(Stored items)
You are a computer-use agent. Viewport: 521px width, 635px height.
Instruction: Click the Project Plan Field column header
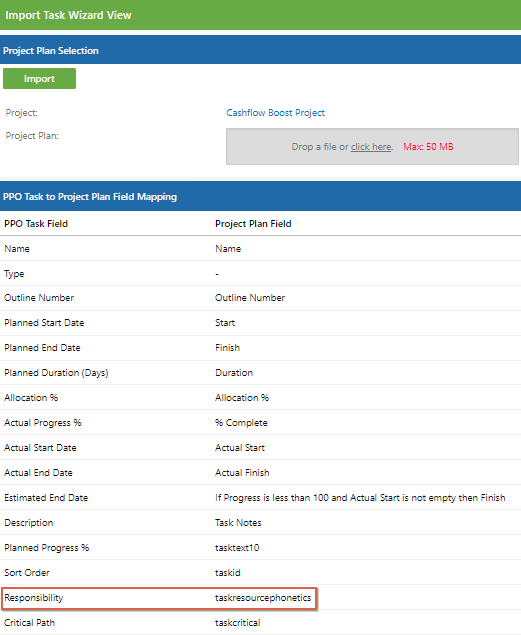coord(253,224)
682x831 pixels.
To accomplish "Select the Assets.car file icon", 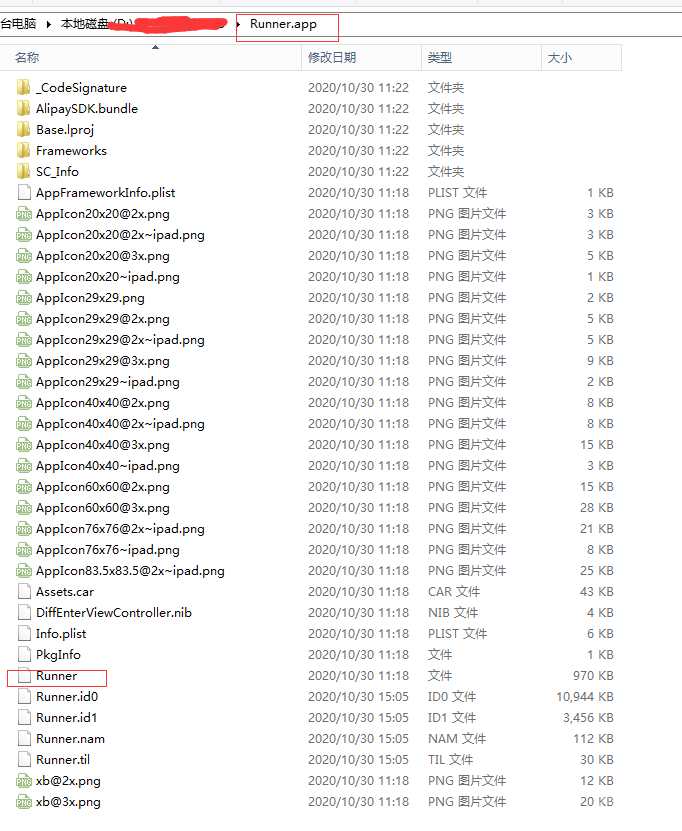I will [x=24, y=592].
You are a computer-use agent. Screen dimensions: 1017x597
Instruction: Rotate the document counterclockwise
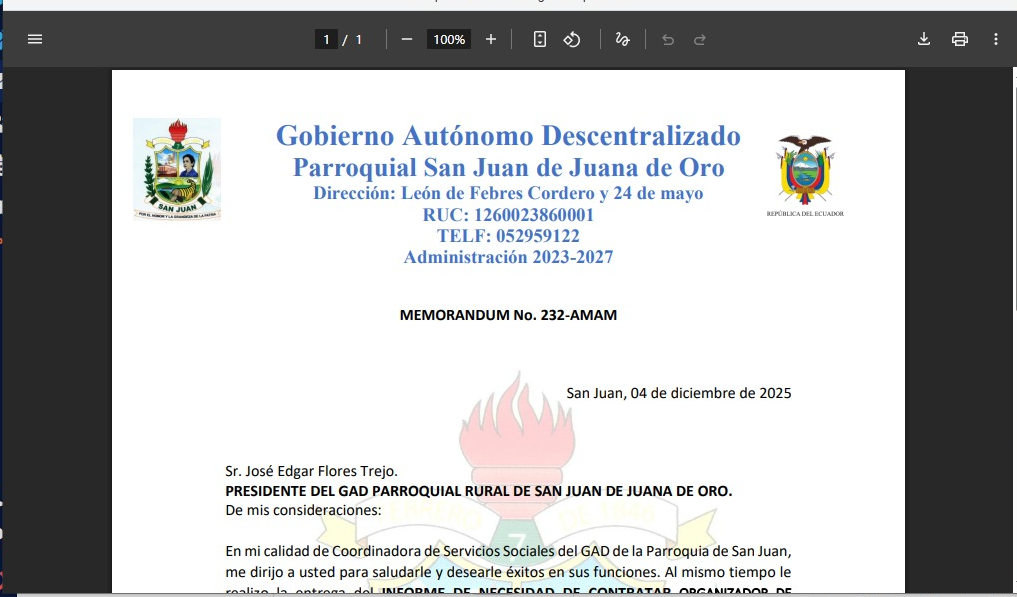pyautogui.click(x=572, y=39)
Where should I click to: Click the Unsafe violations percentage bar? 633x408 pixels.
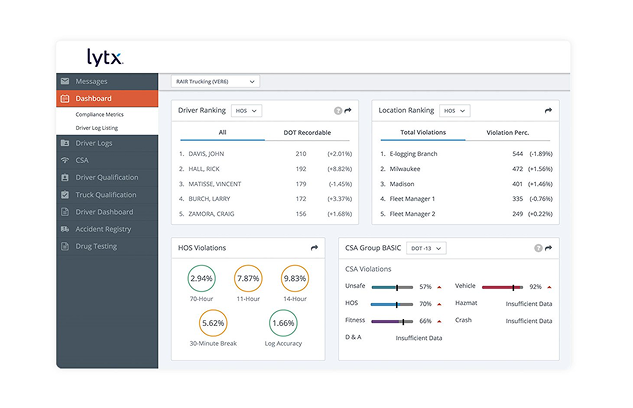click(x=390, y=287)
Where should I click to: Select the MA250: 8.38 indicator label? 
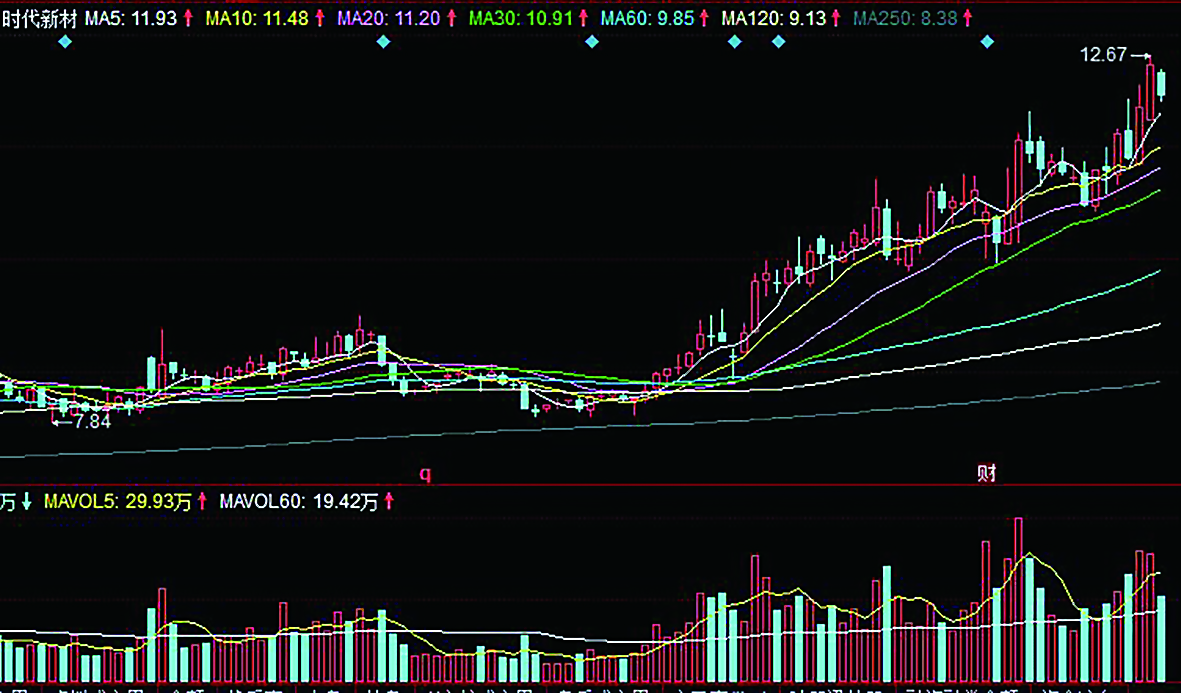[904, 18]
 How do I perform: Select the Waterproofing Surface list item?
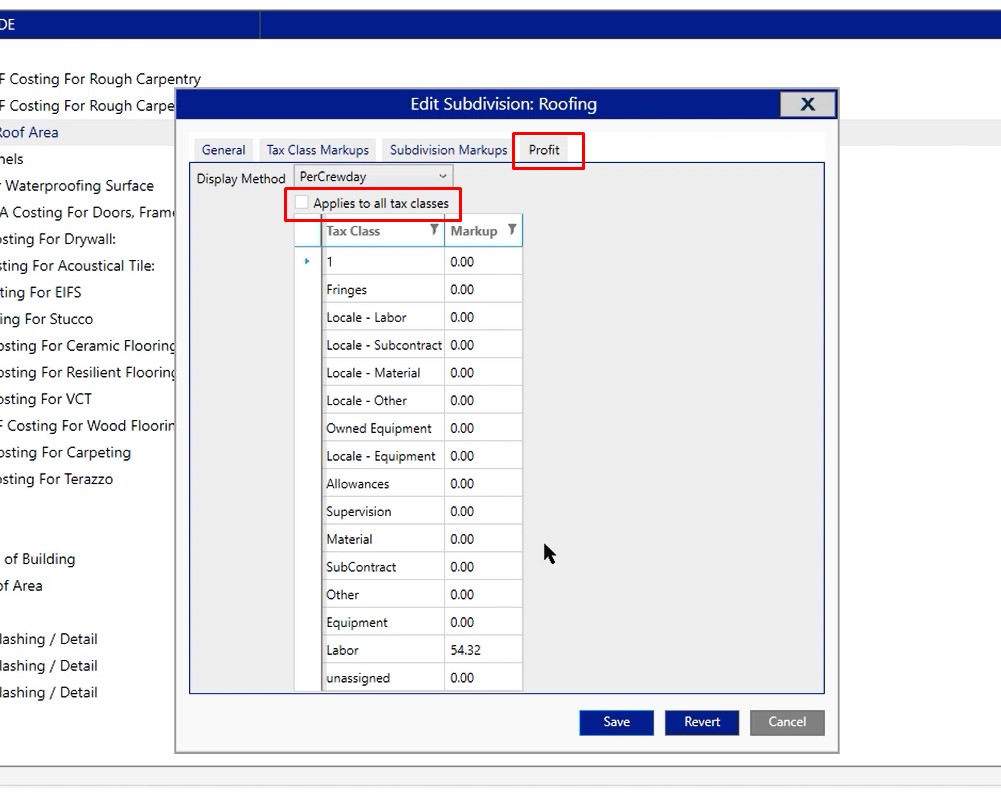78,186
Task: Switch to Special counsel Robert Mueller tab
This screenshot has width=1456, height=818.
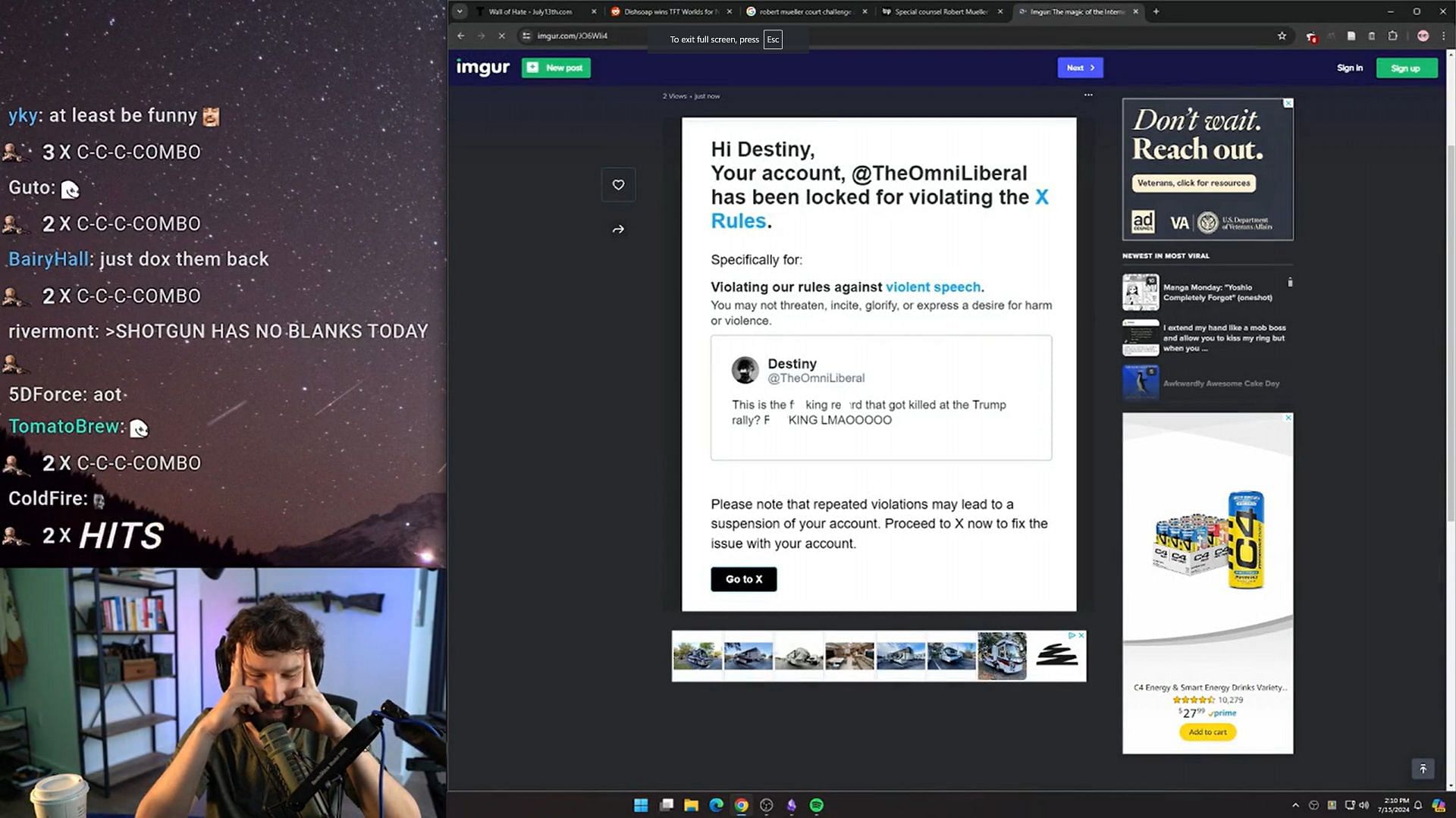Action: point(940,11)

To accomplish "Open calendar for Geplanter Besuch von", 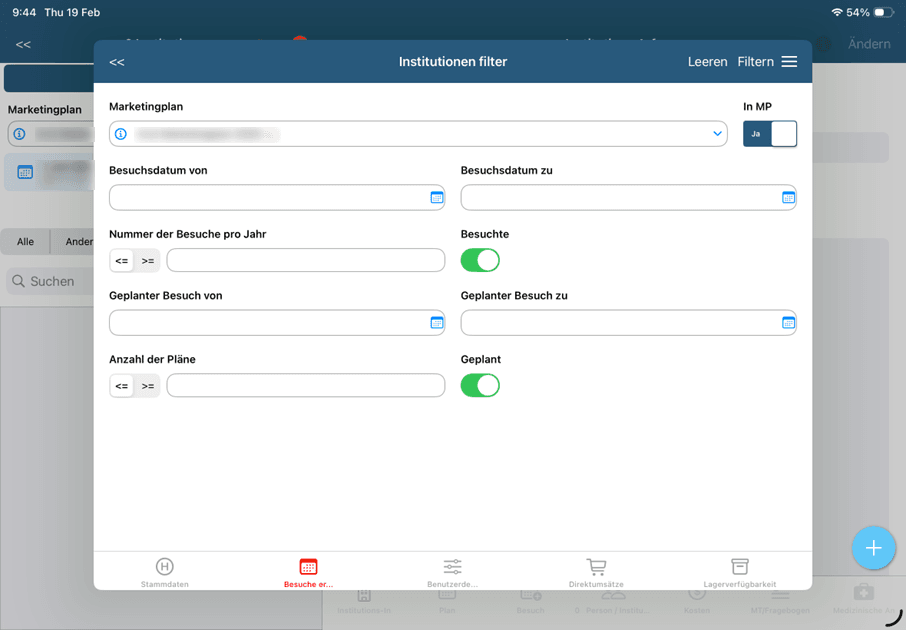I will pos(436,323).
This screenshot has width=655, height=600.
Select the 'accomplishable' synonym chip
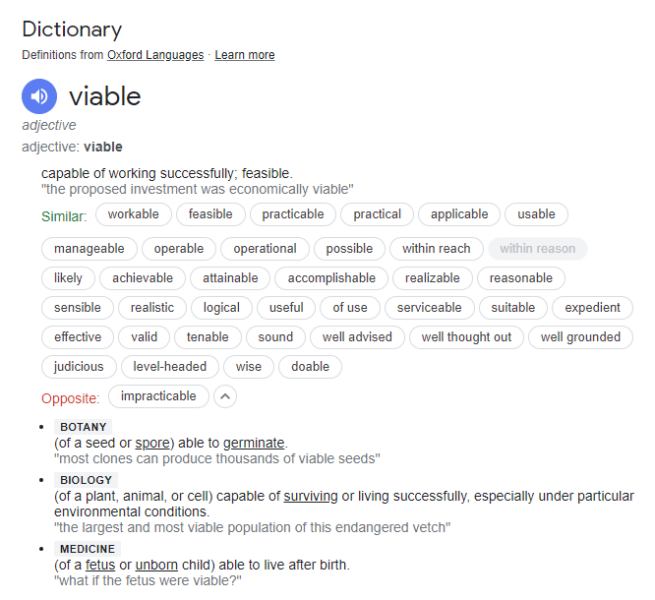tap(332, 278)
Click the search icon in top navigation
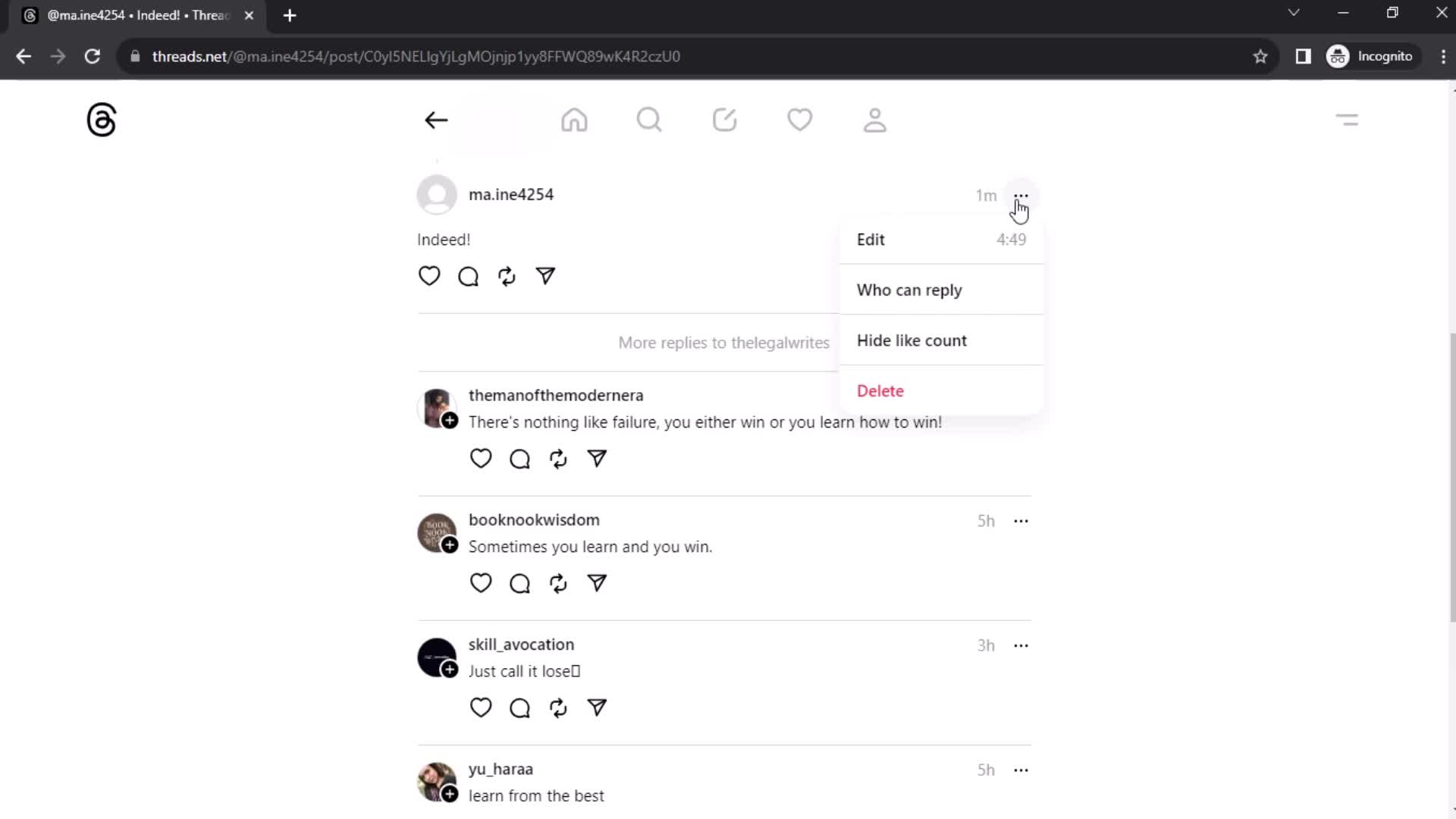The height and width of the screenshot is (819, 1456). (649, 120)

ASSIGNED TASK »
For every line of the records that has the word "computer" in it, make a copy.

EXPECTED ANSWER »
You are a computer-use agent. Viewport: 521px width, 635px height.
You are a computer-use agent. Screen dimensions: 1017x597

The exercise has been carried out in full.